Data Rep Flashcards
How does Twos Complement work?
Most significant bit is given a negative value
Range of Twos Complement?
2^(n-1)-1 to -2^(n-1)
Floating point - Binary to Decimal
Convert the exponent to decimal (x)
Place a point x+1 digits into binary number
Convert everything to decimal as you would normally
Floating point - Decimal to Binary
First, find binary version normally
Add a zero to the leftmost side
Move the point to the left until in-between the 0 and 1, count how many movements
Convert number of movements to binary - that is the exponent. Mantissa is the OG binary conversion incl 0
Absolute error method
Difference between actual and given decimal values.
Relative error method
Abs error/Actual value
multiplied by 100
Floating Point allows for…
Allows for larger range of numbers with a given number of bits as exponent can be negative or positive
Large Exponent and small mantissa allows a large range but little precision
Normalisation Method
Split into mantissa and exponent
Shift x positions left or right to get 10 or 01 start
Take away x from decimal exponent value
Combine new mantissa and exponent
Underflow Def
When very small numbers are being represented but there aren’t enough bits available.

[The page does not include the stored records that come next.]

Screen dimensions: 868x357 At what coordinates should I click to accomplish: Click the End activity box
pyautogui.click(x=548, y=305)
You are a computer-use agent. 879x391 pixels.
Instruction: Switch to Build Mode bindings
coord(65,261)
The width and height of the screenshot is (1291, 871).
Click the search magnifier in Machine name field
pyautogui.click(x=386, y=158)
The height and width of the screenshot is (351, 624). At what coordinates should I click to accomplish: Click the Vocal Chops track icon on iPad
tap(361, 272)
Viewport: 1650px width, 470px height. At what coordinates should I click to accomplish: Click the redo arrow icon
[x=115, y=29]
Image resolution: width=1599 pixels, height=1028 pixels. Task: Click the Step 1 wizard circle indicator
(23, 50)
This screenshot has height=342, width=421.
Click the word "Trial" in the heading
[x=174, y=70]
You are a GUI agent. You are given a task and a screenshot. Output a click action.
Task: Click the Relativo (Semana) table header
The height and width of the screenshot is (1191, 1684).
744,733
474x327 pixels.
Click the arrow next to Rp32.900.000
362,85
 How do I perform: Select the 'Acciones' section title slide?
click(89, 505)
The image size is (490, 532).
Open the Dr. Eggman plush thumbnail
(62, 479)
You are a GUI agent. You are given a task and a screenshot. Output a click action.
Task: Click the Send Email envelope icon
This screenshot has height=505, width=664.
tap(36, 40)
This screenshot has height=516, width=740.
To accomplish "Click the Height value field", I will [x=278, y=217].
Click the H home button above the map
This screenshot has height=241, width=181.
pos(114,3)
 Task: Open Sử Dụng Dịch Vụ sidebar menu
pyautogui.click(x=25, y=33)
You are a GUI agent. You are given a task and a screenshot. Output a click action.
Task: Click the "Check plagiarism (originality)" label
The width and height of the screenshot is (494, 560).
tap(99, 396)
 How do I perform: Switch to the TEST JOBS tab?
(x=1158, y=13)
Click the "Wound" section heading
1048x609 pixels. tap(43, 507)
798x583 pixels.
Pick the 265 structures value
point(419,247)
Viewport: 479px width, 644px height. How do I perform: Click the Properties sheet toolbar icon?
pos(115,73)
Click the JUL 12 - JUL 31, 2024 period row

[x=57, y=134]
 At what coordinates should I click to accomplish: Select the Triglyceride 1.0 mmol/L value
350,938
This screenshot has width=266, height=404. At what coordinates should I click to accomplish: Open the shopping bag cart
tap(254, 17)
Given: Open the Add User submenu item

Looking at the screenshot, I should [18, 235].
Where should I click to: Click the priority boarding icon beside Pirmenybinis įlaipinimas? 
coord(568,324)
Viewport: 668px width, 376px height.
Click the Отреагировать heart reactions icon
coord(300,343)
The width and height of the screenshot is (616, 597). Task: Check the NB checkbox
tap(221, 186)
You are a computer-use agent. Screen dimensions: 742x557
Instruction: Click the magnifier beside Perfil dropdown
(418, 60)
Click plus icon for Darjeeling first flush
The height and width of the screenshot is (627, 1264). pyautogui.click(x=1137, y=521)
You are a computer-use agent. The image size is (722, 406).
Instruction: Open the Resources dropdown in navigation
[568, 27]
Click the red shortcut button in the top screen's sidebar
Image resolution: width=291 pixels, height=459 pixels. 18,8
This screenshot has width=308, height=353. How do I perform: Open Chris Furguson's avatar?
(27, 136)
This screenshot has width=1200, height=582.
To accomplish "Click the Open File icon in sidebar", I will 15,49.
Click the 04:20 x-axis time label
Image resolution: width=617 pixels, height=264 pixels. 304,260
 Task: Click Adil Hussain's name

Analogue to Digital Conversion
ADC takes regular readings (samples) of analogue signal per second
Samples are quantised
Stored digitally as a bit pattern
Storage formula for Bitmap image
Area*Bit Depth
Minimum value however, may also contain metadata eg height, width, date created and colour depth
Vector Graphics
Geometric shapes stored in a list
List also stores colours, start positions, fill styles, dimensions
Vector Graphics vs Bitmaps
Vector graphics use shapes not pixels hence can be scaled with our quality loss
VG well suited to logos etc but useless for photos
VG uses less storage space as info is stored for each shape instead of each pixel
Sound size formula
Duration * Sample rate * Sample resolution
+ metadata
Nyquist Theorem
Sampling rate must be double sound frequency to accurately represent sound
MIDI
Musical Instrument Digital Interface
Stores event messages instead of sound
Event message contains volume of note, pitch, instrument used etc
MIDI Pros and Cons
Easy manipulation of music without loss in quality
Smaller in size and lossless
HOWEVER produces less realistic sound and can’t be used for storing speech
Lossy compression
Compression with loss of data
Lossless compression
RLE - replaces everything with number of times it occurs in a row
If high level of unique values present then compression is ineffective
Dictionary - Each token is shown given a key, and data is replaced by keys. Dictionary appended to the file.
How does the vernam cipher work
Aligns plaintext and the key
Converts each character into binary
Applies XOR to the two rows
Converts back into character
4 error checking methods
Parity bit - Odd parity makes sure total number of 1s is odd
Majority Voting
Check digit
Checksum - data is modded and then appended to the packet. checked on the other side.